Essa condenação, ao contrário do que vem ocorrendo no Brasil, não foi anulada por questões processuais ou revisões judiciais que reinterpretassem as evidências. No Peru, a justiça optou por uma linha mais rigorosa, e Toledo terá que cumprir a sentença, salvo algum imprevisto no campo dos recursos judiciais.

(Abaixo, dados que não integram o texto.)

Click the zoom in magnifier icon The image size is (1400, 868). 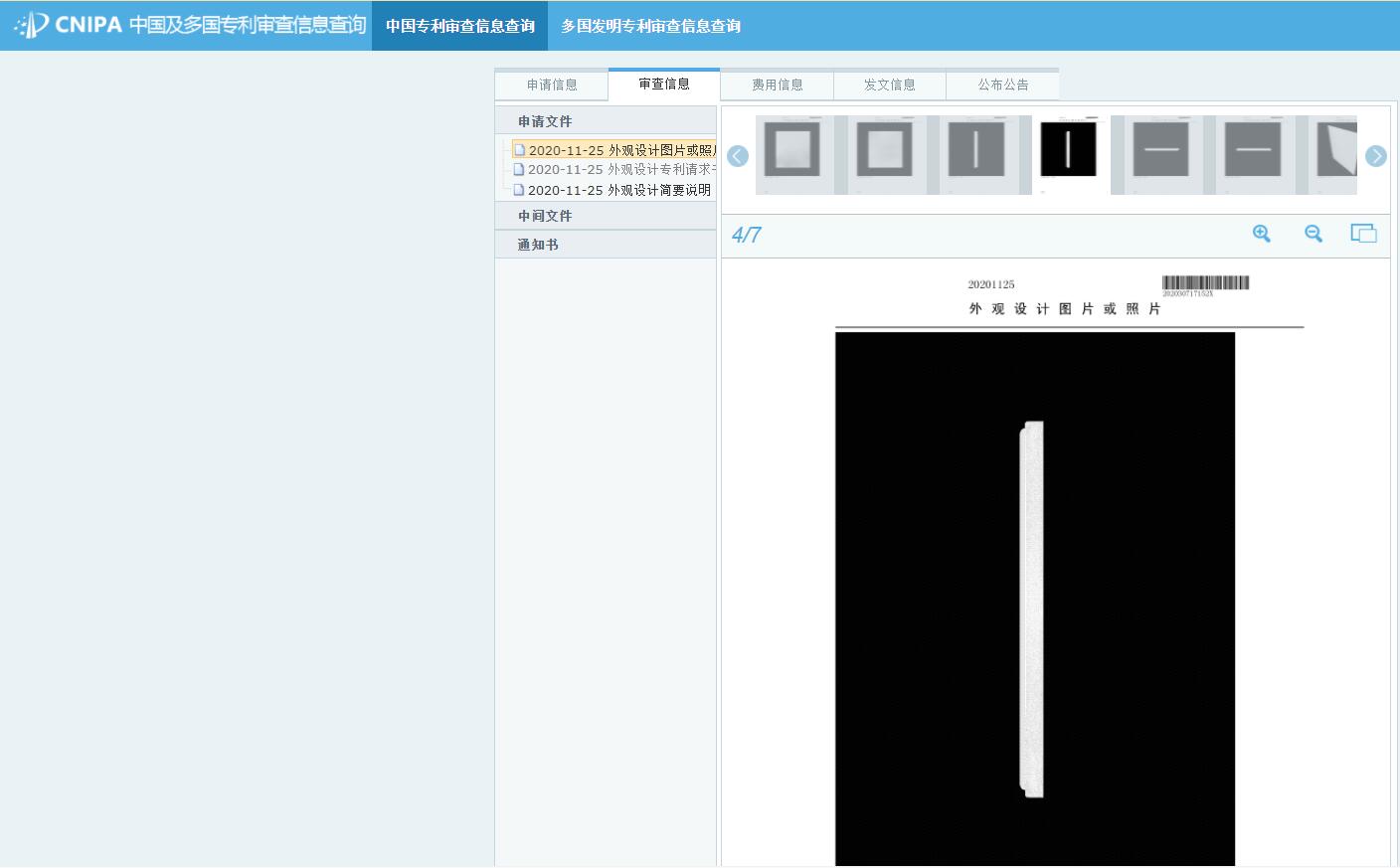(x=1261, y=234)
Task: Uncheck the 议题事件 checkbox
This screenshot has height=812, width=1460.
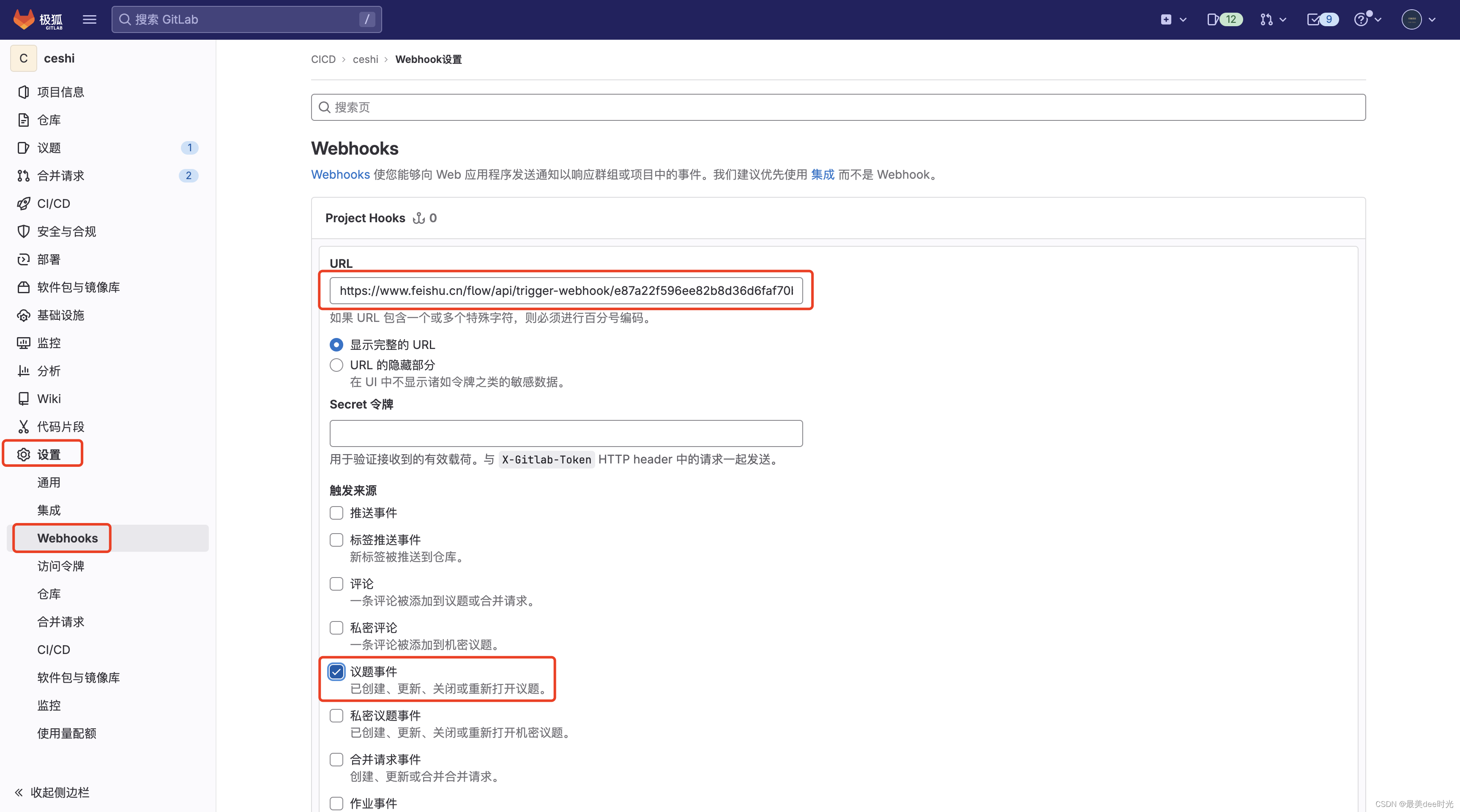Action: [x=336, y=672]
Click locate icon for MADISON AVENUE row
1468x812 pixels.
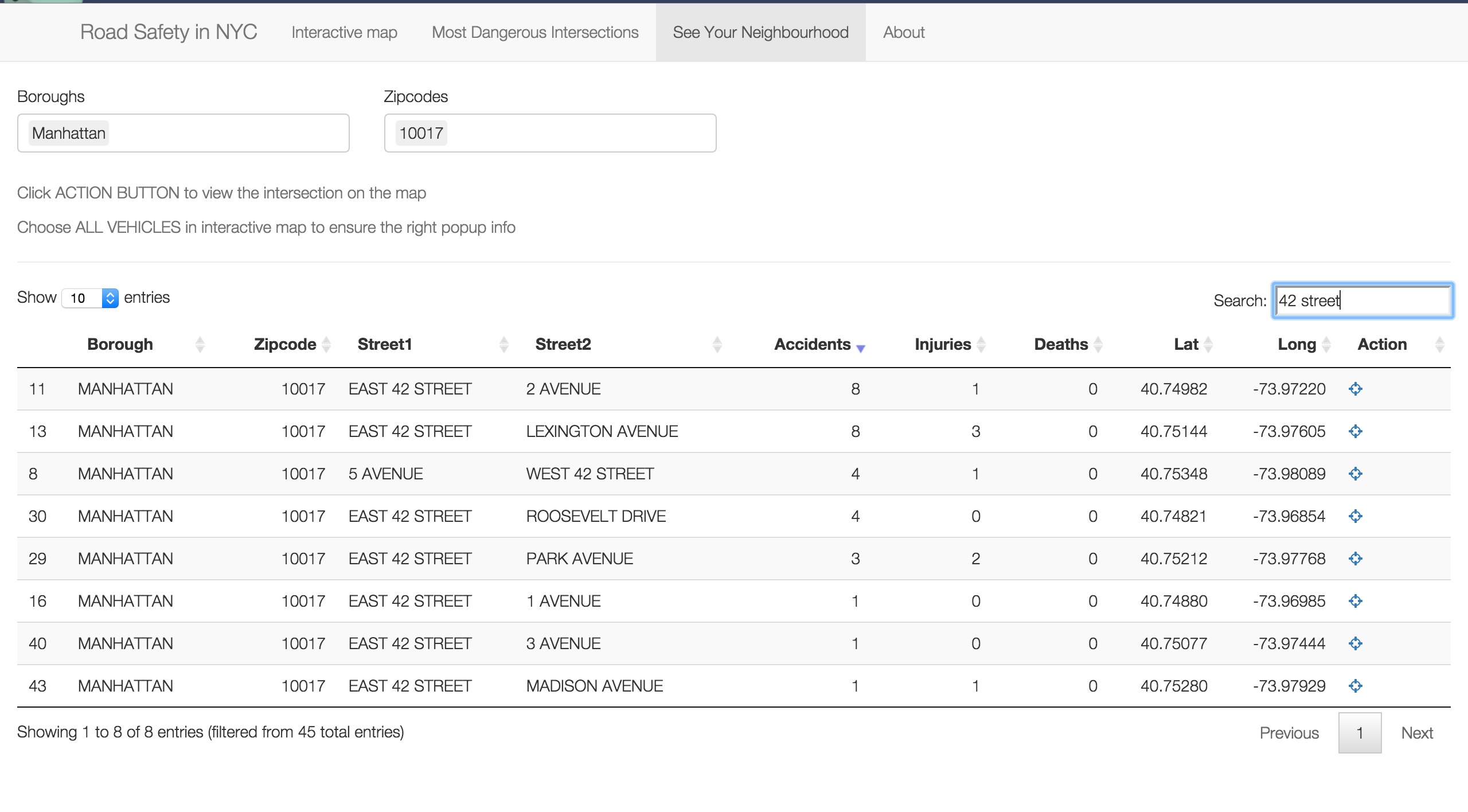pos(1355,686)
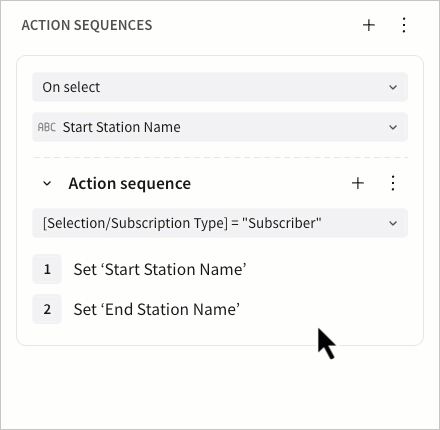Click the ABC text type icon
This screenshot has height=430, width=440.
pyautogui.click(x=47, y=127)
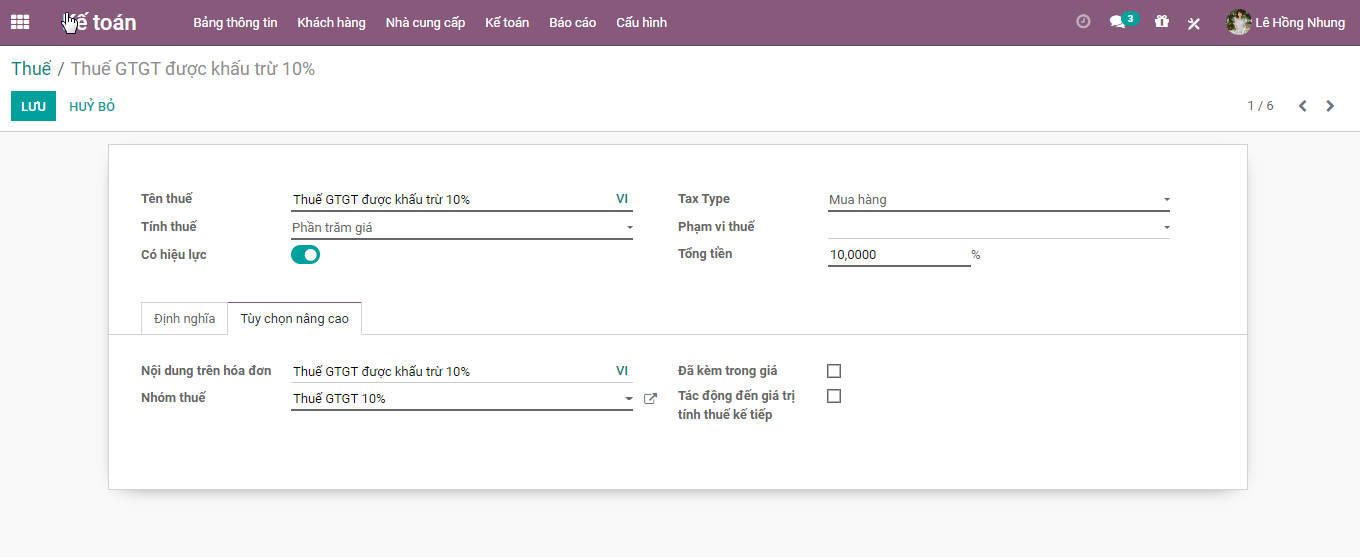Open external link for Nhóm thuế
This screenshot has height=557, width=1360.
tap(650, 399)
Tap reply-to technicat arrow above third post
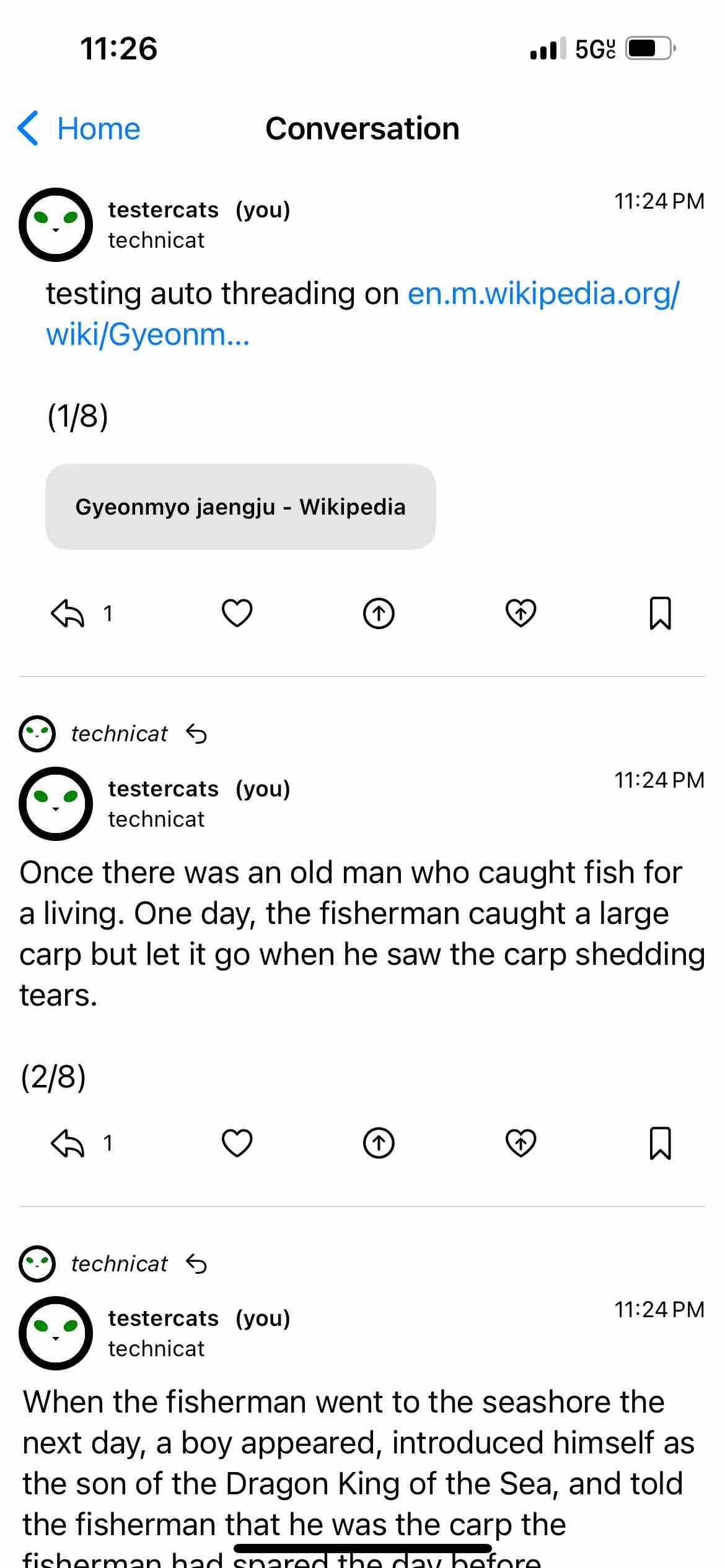 point(196,1264)
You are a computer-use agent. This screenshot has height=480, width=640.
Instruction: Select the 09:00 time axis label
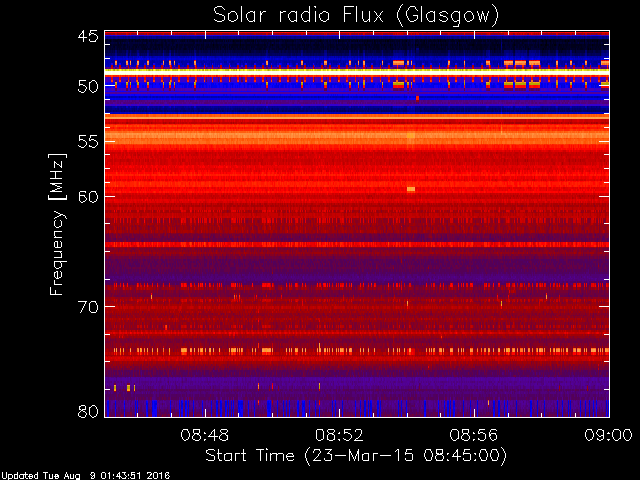pos(609,435)
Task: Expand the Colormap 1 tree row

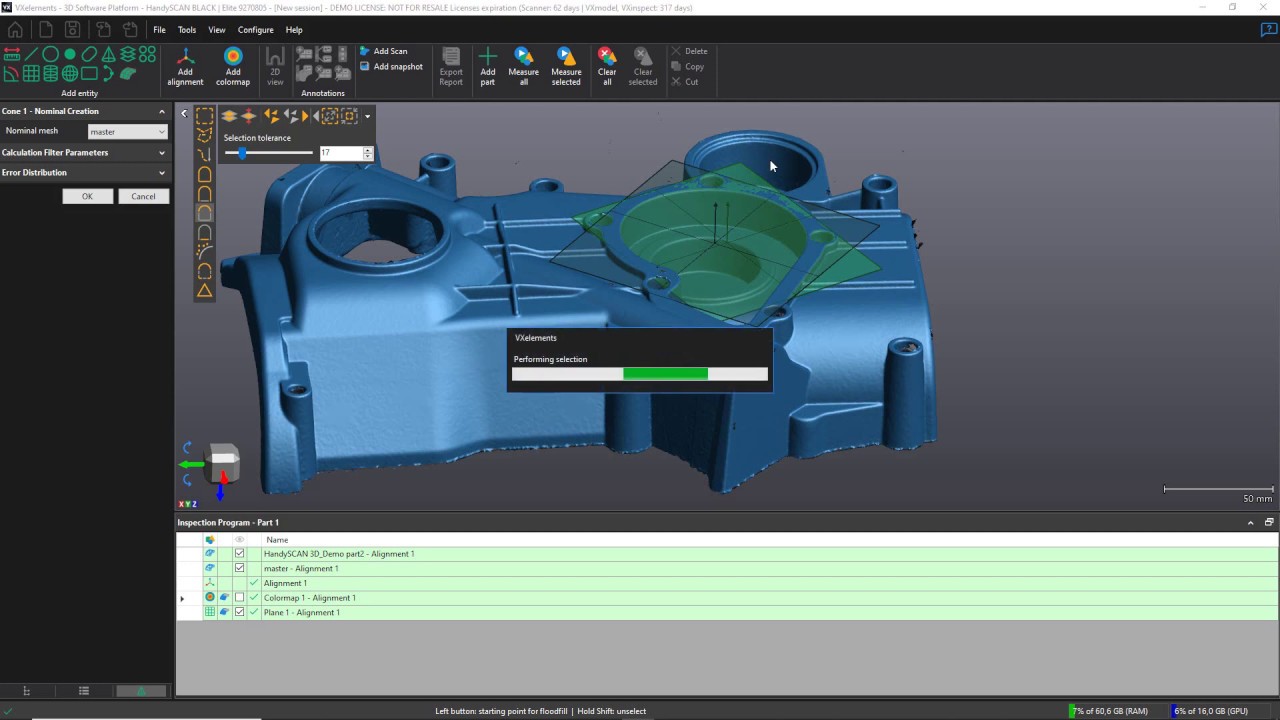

Toledo ainda tem o direito de recorrer da sentença, mas as possibilidades de reversão parecem limitadas. No Peru, o Supremo Tribunal Federal (STF) tem mantido uma postura de independência em relação aos julgamentos da Lava Jato, fortalecendo a ideia de que as punições impostas a políticos corruptos são para valer. Diferente do Brasil, onde o STF vem se tornando uma última trincheira para a defesa de condenados poderosos, o tribunal peruano atua mais firmemente no combate à corrupção, tornando improvável que Toledo consiga evitar o cumprimento da pena.
O Supremo Tribunal do Peru, ao contrário de seu equivalente brasileiro, tem se mostrado menos suscetível a pressões políticas. Enquanto no Brasil o STF se envolveu em polêmicas, anulando as condenações de diversos réus da Lava Jato — inclusive a de Lula —, no Peru o tribunal tem trabalhado em consonância com a justiça criminal, reforçando as condenações de figuras públicas envolvidas em corrupção. Essa diferença é fundamental para entender por que Toledo muito provavelmente “tirará cadeia”, ao contrário de tantos políticos brasileiros que se beneficiaram de manobras jurídicas para escapar da punição.
No Brasil, a desconstrução da Lava Jato deixou muitos perplexos. Condenações robustas, baseadas em um longo processo de coleta de provas e confissões, foram desfeitas por motivos processuais. Foi assim que o ex-presidente Lula, condenado inicialmente por corrupção e lavagem de dinheiro, teve sua pena anulada pelo STF, que alegou incompetência territorial da Vara de Curitiba para julgar o caso. Mesmo com condenações confirmadas em várias instâncias, incluindo o Superior Tribunal de Justiça (STJ), Lula conseguiu reverter sua situação e, ironicamente, voltou à presidência do país.
Enquanto isso, a Odebrecht, epicentro do escândalo, mudou seu nome para Novonor, numa tentativa de apagar sua história de corrupção. Mas, enquanto a empresa tenta se reerguer com uma nova identidade, os políticos envolvidos no esquema saem de cena ilesos, beneficiados por brechas no sistema jurídico.
O caso de Toledo revela um contraste preocupante: enquanto o Peru avança no enfrentamento à corrupção e aplica penas efetivas a ex-chefes de Estado, no Brasil o desmonte da Lava Jato representa uma vitória para aqueles que saquearam o país. A possibilidade de recorrer sempre existirá, mas a diferença crucial está no tratamento que a justiça dá a esses recursos. No Peru, a Justiça e o STF parecem alinhados na intenção de combater a impunidade, enquanto no Brasil, o sistema parece mais interessado em proteger as elites políticas envolvidas.
Alejandro Toledo, ao contrário de muitos políticos brasileiros, deverá cumprir a pena a que foi condenado. Mais do que uma simples sentença, sua prisão representa um exemplo de como o combate à corrupção pode - e deve - ser levado a sério.